You might even forestall baldness. Whether or not a man goes bald depends entirely on genetics. However, the age at which hair loss starts and how quickly it progresses depends on testosterone, which enters the hair follicles and gradually kills them off. Some research suggests that the same excess testosterone that enlarges a meat eater's prostate might cause baldness to occur too soon and too quickly. Research in this area is still new, but Japanese dermatologists have observed that as the Japanese diet has become Westernized -- other words, more laden with meat and fat -- baldness has become more common, especially in younger men. The reason, they believe, is not only a stronger testosterone attack on the hair follicles but also more rapid conversion of testosterone within the follicle to a much more powerful hormone, called DHT, which is basically follicle poison. A low-fat vegetarian diet will not let you keep your hair forever but may enable you to keep more of it for longer than you would otherwise.
Going veggie also brings you closer to the newage complete man ideal—the man who changes nappies and tyres with equal ease. The Massachusetts Male Aging Study, a large research study of health in older men conducted by the Boston University's school of Medicine, found that the more fibre in a man's diet, the less likely he is to be overly aggressive and domineering. The reason, presumably, is that fibre helps prevent testosterone excesses. The liver constantly filters the blood, pulling out waste testosterone and sending it into the intestinal tract. There, fibre soaks up the testosterone like a sponge and carries it out with other waste products.
Animal foods don't contain any fibre at all. The more fish, chicken, beef, eggs or cheese on your plate, the fewer plant foods you eat; the result is you have less fibre in your digestive tract and you end up reabsorbing your own waste testosterone.

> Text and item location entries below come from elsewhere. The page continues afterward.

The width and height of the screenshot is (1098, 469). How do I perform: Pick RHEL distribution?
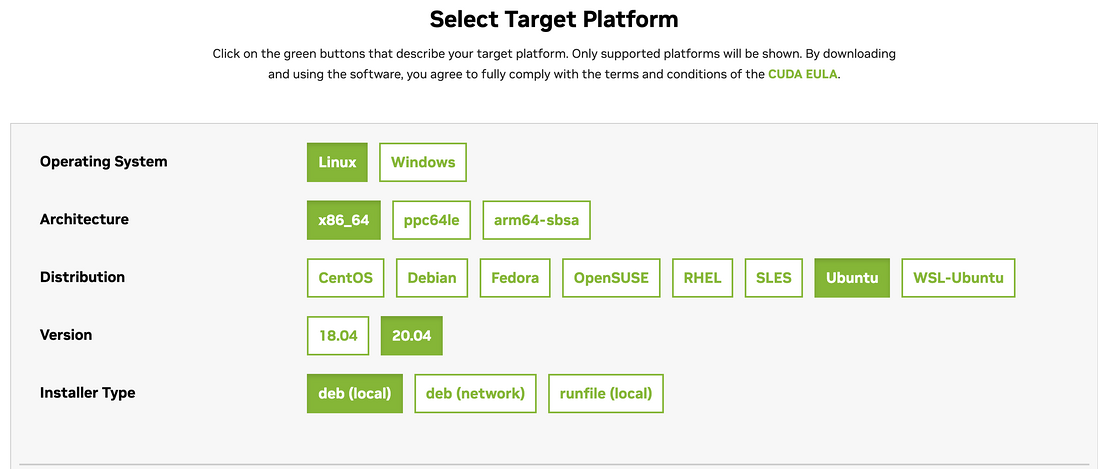pyautogui.click(x=703, y=278)
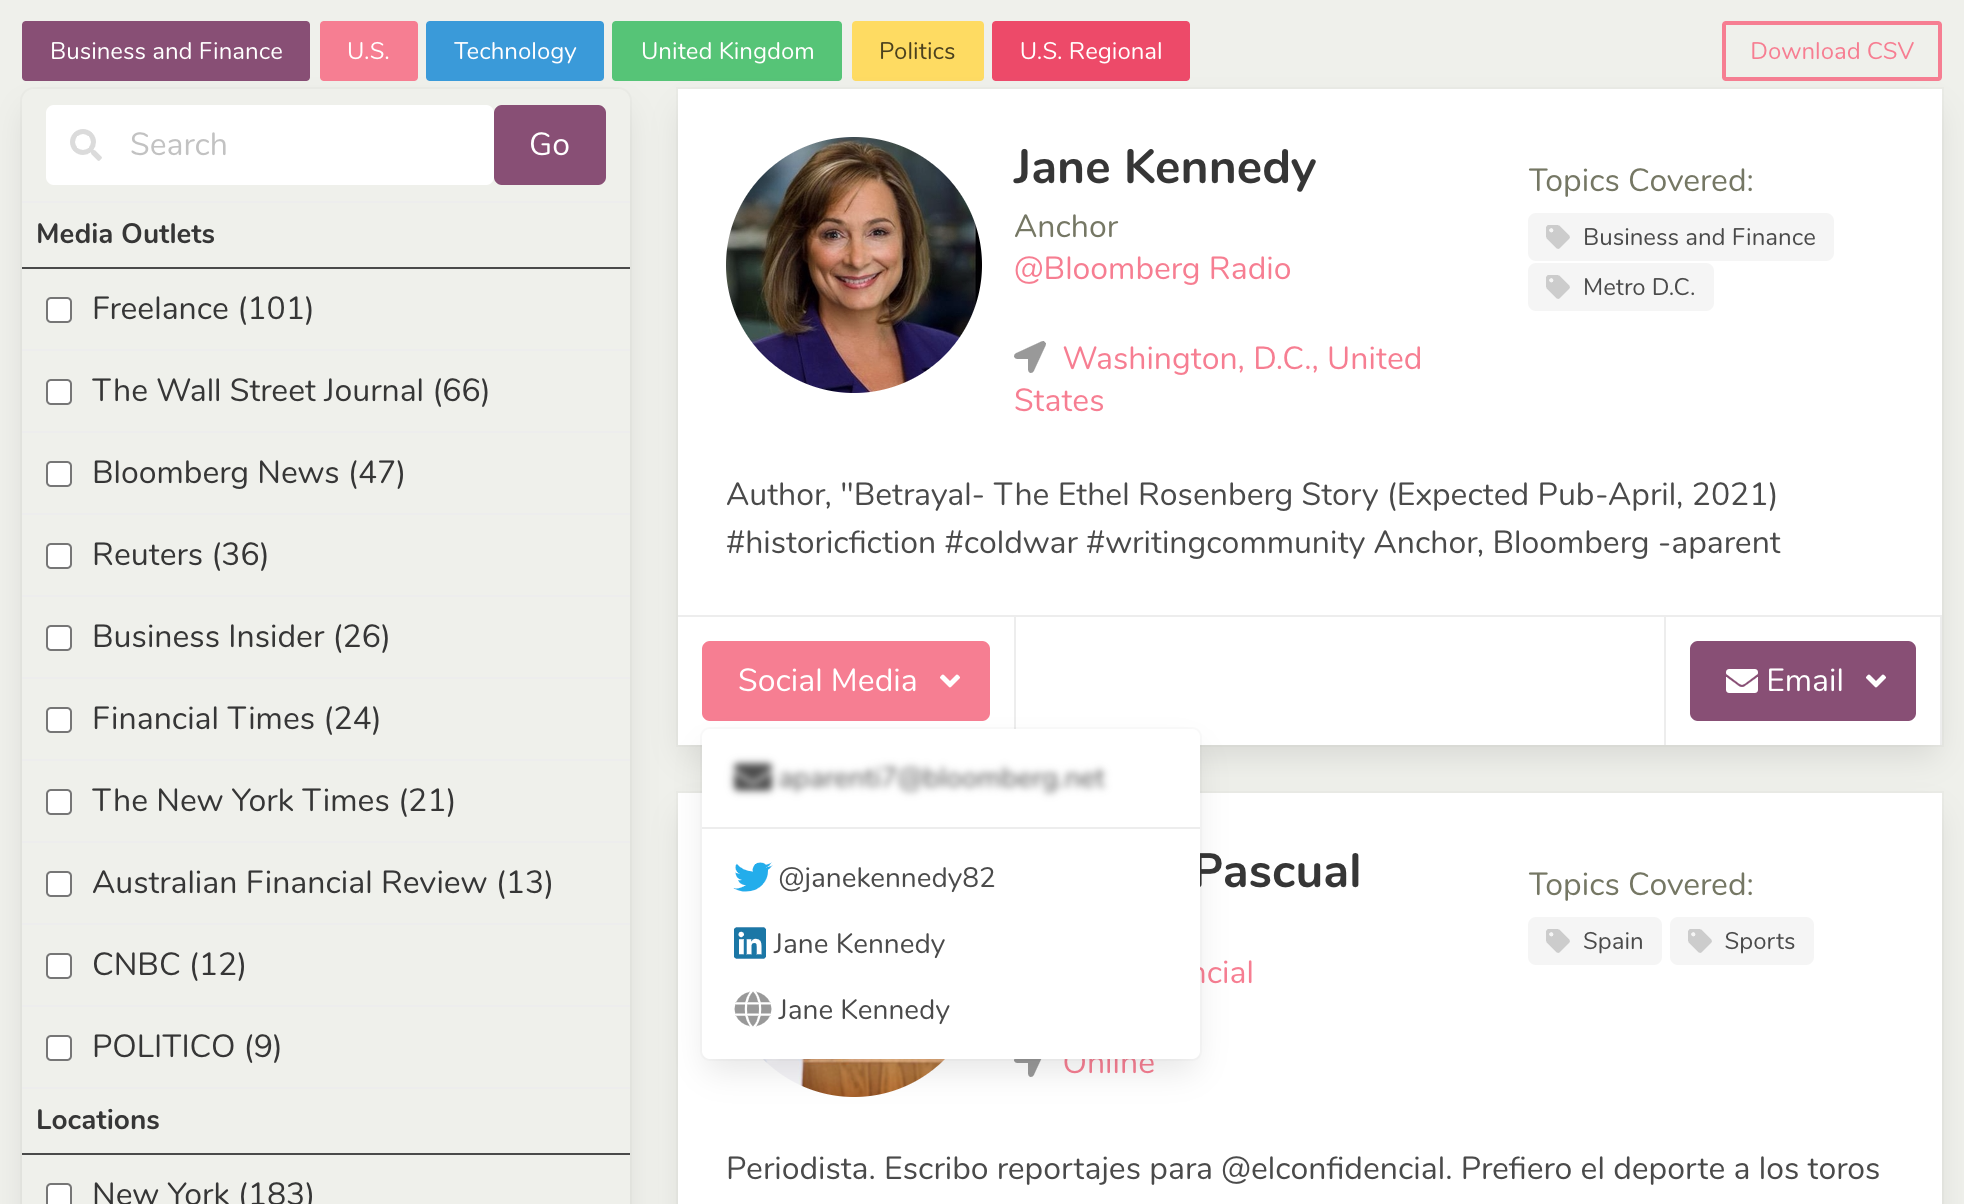Select the Technology topic filter

click(514, 50)
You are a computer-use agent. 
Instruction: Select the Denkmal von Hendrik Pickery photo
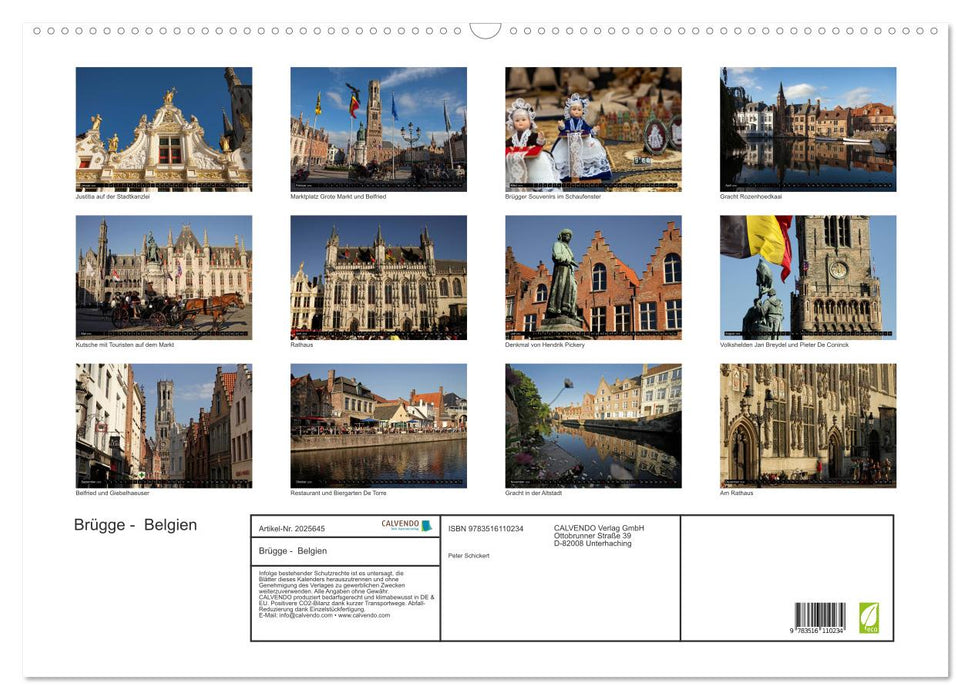(592, 276)
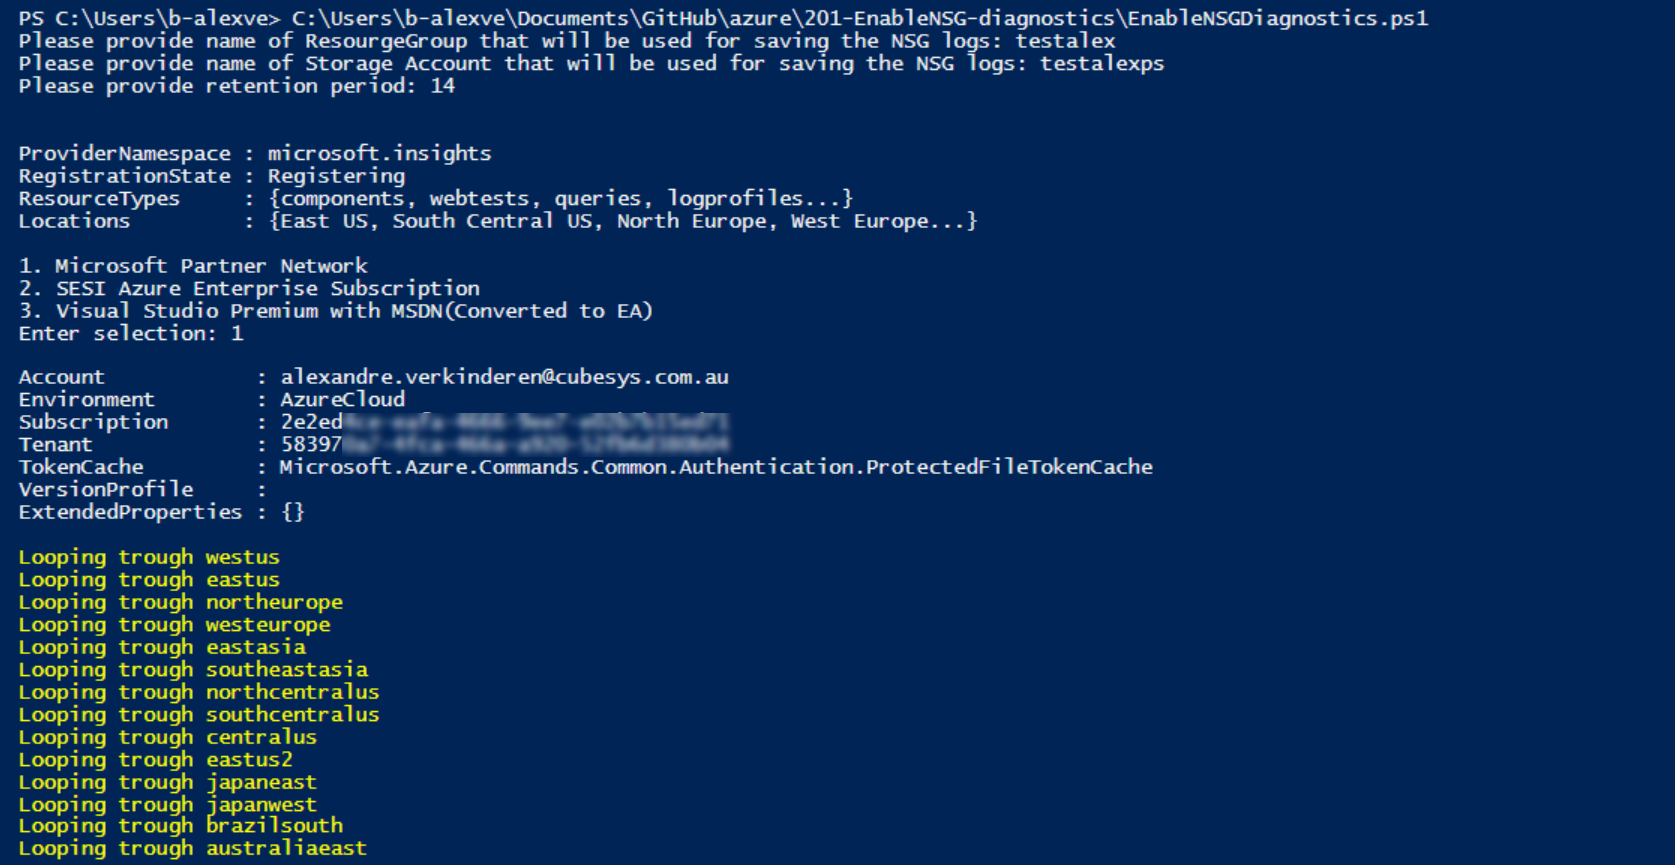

So why resort to artificial aids like Viagra to cure impotence when turning vegetarian will prevent the problem in the first place. There are those that will want to have their cake or in this case meat and eat it too which means carrying on with meat and simply popping the little blue pills as and when needed. Except that there are several disadvantages to this formula. First, Viagra does not work for everyone. Between 20 percent and 40 percent of men get no result at all. Second, while it may cause a temporary surge of virility, it cannot solve the problems that so often cause impotence, such as blocked arteries, obesity and high blood pressure so while it might enable a man to perform, it will also heighten the risk of heart collapse from the extra exertion. Third, Viagra comes with annoying side-effects like blinding headaches and upset stomachs.
Apart from side effects, there is also the danger that there might be as yet undiscovered long term damage from this relatively new drug. Just how imperfect drug research is can be gauged from the fact that a 1990 review of 209 new prescription drugs marketed in a previous 10-year period, revealed that more than half had to be relabeled or withdrawn because of adverse reactions that could lead to hospitalization, disability, or death. Viagra has not been around for long so why take a chance. Finally while Viagra is expensive, often hard to get, and only temporary in its effect, veggies are cheap, plentiful and long lastingly effective.
So there it is, Gentlemen, the most effective sexual aid is not a little blue pill but those greens on the grocery shelf. So the day may not be far when it is unanimously declared that real men eat ‘ghaasphoos’.